Galaxy Australia events
HPC COVID-19 Australian Response Showcase
Organised by Pawsey Supercomputing Centre
Friday July 31 15:00-17:00 (AEST) 13:00-15:00 (AWST)
PRINCIPAL INVESTIGATOR: Dr Gareth Price, QCIF Facility for Advanced Bioinformatics.
Gareth manages the diverse spectrum of researcher lead questions involving genomic data, provides training in genomic data analysis, as well as leading the Galaxy Australia as Platform Manager. Gareth has 20 years’ experience as a Bioinformatician and Genomics Scientist.
PROJECT: Galaxy Australia COVID-19 Dedicated Pulsar
Galaxy Australia relies on remote (to head node) deployments called Pulsar to increase the range and number of jobs that can be run on the service. The team has been allocated resources on the Nimbus cloud to deploy a dedicated COVID-19 Pulsar as part of Galaxy Australia at the Pawsey Centre that allows Galaxy users to rapidly analyse their data on published tools/workflows to further research into SARS-CoV-2.
PRINCIPAL INVESTIGATOR: A/Prof. Megan O’Mara, Australian National University
Megan studied medical science and worked in pathology labs before returning to university to study physics. Her research uses computer simulations to understand how proteins in the cell membrane act as “molecular machines” to transmit information across the membrane; and how we can design more effective pharmaceutical drugs to treat conditions such as chronic pain, chemotherapy resistance, antibiotic resistance and more recently, Covid-19.

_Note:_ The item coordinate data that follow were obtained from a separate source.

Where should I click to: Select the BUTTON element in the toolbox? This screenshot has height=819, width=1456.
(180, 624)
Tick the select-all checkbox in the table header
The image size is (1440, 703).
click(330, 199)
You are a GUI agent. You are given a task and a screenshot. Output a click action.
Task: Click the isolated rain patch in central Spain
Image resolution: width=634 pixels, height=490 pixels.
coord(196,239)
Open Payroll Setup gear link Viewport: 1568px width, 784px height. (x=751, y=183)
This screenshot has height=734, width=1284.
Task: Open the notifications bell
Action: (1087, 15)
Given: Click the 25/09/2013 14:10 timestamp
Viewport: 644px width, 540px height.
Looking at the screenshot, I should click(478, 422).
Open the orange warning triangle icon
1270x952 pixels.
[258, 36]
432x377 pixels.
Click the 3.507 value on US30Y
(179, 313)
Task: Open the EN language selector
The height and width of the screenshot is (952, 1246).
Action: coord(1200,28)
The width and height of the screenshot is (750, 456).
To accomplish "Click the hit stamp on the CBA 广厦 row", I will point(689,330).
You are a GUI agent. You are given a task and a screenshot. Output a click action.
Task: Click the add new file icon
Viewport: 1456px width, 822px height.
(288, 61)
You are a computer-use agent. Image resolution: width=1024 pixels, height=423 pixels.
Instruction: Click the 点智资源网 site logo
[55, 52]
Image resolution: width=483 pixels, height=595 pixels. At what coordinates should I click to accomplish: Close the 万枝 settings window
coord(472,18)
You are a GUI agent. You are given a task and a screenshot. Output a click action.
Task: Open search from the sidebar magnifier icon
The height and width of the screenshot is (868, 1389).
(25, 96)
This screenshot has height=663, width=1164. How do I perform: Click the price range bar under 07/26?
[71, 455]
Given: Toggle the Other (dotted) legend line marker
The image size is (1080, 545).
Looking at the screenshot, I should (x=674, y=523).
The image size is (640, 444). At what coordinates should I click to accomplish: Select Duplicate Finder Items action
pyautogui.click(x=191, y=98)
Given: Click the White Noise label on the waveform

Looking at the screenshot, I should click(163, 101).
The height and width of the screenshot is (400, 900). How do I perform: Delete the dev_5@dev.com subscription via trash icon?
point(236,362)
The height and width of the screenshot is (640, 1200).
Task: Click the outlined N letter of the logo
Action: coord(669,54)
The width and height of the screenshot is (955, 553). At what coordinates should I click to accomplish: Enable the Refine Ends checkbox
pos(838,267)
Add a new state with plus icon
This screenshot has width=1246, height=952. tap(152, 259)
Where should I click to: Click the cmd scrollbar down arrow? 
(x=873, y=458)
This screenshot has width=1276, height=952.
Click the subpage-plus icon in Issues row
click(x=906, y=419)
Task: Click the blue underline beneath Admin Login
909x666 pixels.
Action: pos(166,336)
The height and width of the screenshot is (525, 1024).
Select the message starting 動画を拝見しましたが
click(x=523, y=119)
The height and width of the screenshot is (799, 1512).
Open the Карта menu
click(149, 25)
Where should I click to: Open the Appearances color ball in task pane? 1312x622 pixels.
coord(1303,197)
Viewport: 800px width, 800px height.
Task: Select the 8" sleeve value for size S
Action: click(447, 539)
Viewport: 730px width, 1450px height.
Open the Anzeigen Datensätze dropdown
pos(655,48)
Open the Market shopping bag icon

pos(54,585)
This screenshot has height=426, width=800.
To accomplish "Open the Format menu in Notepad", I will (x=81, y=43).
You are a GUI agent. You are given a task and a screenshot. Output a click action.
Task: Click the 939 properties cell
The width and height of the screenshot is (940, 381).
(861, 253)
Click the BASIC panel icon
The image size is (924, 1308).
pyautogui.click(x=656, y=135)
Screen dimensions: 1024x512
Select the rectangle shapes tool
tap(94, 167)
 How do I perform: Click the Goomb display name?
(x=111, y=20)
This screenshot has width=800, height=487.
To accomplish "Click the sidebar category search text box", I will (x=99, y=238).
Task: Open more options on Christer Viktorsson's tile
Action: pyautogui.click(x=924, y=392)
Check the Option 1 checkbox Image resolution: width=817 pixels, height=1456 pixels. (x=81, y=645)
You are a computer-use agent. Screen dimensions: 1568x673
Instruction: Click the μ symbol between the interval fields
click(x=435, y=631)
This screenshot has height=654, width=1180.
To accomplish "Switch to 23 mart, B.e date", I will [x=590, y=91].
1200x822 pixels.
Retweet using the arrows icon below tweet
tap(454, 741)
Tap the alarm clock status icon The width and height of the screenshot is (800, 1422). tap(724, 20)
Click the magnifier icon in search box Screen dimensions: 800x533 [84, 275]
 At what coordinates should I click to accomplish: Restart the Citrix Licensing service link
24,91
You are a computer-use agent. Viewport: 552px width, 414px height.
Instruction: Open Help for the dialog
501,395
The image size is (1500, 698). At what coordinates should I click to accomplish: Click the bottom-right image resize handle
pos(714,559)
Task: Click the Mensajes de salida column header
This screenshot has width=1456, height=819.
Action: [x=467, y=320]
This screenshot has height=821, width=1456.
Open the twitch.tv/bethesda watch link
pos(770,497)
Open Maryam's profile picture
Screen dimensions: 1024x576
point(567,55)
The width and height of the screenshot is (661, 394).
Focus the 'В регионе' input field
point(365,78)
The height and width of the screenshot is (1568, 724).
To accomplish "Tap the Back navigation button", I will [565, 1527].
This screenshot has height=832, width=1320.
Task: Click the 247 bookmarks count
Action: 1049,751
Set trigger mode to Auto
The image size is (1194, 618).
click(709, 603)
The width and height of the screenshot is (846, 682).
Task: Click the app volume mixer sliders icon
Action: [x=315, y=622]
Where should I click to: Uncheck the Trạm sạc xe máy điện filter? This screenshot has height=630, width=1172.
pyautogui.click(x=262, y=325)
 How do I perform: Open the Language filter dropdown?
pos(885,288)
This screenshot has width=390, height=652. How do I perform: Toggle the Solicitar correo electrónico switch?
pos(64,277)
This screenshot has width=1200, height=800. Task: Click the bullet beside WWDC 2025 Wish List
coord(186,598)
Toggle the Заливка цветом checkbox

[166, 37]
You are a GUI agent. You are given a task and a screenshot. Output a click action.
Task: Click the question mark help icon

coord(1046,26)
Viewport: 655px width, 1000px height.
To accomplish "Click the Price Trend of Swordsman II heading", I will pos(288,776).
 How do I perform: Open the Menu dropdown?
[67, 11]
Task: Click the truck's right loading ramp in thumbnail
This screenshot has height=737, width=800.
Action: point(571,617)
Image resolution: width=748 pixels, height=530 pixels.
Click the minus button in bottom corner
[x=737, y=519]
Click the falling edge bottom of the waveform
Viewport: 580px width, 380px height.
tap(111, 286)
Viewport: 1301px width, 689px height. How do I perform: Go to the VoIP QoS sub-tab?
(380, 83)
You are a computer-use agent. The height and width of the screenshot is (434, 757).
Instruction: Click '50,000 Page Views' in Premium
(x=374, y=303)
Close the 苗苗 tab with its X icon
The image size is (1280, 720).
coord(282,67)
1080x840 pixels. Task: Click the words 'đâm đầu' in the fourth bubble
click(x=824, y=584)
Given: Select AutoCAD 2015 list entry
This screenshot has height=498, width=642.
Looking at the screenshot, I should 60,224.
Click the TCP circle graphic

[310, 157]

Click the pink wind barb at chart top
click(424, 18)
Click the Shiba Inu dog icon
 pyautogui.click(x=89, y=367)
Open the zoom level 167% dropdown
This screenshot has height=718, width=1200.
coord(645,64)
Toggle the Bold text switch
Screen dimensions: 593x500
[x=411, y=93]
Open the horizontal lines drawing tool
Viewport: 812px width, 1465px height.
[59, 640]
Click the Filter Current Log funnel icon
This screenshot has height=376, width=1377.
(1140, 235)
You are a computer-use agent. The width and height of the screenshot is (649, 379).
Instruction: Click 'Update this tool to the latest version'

PROJECT: Using large-scale molecular dynamics for rational drug design This research uses simulations of the around 800,000 atoms that make up a key receptor of the human body to understand exactly how the coronavirus uses it to invade human cells. It is only with high-resolution modelling that accurately replicates the true behaviours of these receptors that we can figure out where vulnerabilities in the virus’ binding process are. Targeting the interaction between the human receptors and the coronavirus binding protein might well be a useful direction for drug design. This project will produce world-first vital information about regions of the receptors that could be potential vaccine or drug targets. Using 48 processors running for 19 days for each of 64 molecular simulations, this research will spend around 13 million units of computing time in the coming months. This amount of high-performance computing is only available on NCI’s new Gadi supercomputer.
PRINCIPAL INVESTIGATOR: Dr Tom Karagiannis Monash University
Tom’s PhD studies were aimed at developing DNA-targeted cancer therapies, these were continued during post-doctoral studies in the Molecular Radiation Biology Laboratory. Tom headed the Epigenomic Medicine Laboratory at the Alfred Medical Research and Education Precinct; Baker Heart and Diabetes Institute and currently at Monash University. In addition, he has been involved in teaching at the Department of Pathology, University of Melbourne.
PROJECT: Molecular modelling COVID-19 targets
The team has been allocated GPU resources on Topaz for COVID-19 targets molecular modelling. In the absence of a vaccine, one of the key immediate research areas is repurposing existing compounds with potential antiviral effects. The research project aims to provide a molecular basis for known antivirals and identify any new ligands which may offer a protective effect.
PRINCIPAL INVESTIGATOR: Associate Professor Michael Wise, The University of Western Australia
Michael is a computer scientist working in computational biology since the early 1990s. His early contributions related to in silico investigations ranging from the plant desiccation tolerance protein LEA to low complexity and natively unfolded proteins. For the last several years he is mostly involved with microbial informatics, and is particularly interested in the evolutionary biology of microbial species, and viruses
PROJECT: SARS, SARS-Cov-2 and MERS are the Same Viral Species, Clades within Bat Beta-Coronaviruses
SARS-CoV-2 and SARS are human coronaviruses of zoonotic origin first transferred from bats to humans in China, regarded as sister clades within the viral species Severe Acute Respiratory Syndrome-Related Coronavirus. A chain of bat beta-coronavirus strains links SARS and SARS-CoV-2. Here I report phylogenetic tree reconstructions in which SARS and SARS-CoV-2 are placed together with related bat strains. We see that single-species models are favoured over speciation models. This is also the case when the phylogenetic trees are computed for MERS and its related beta-coronaviruses in camels, bats and hedgehogs.
Remarkably, single species models still apply even when the datasets are combined across their shared core-proteome. Dated phylogenetic reconstructions suggest that both SARS-like and MERS-like beta-coronaviruses have been circulating for many years, and the population has been largely constant.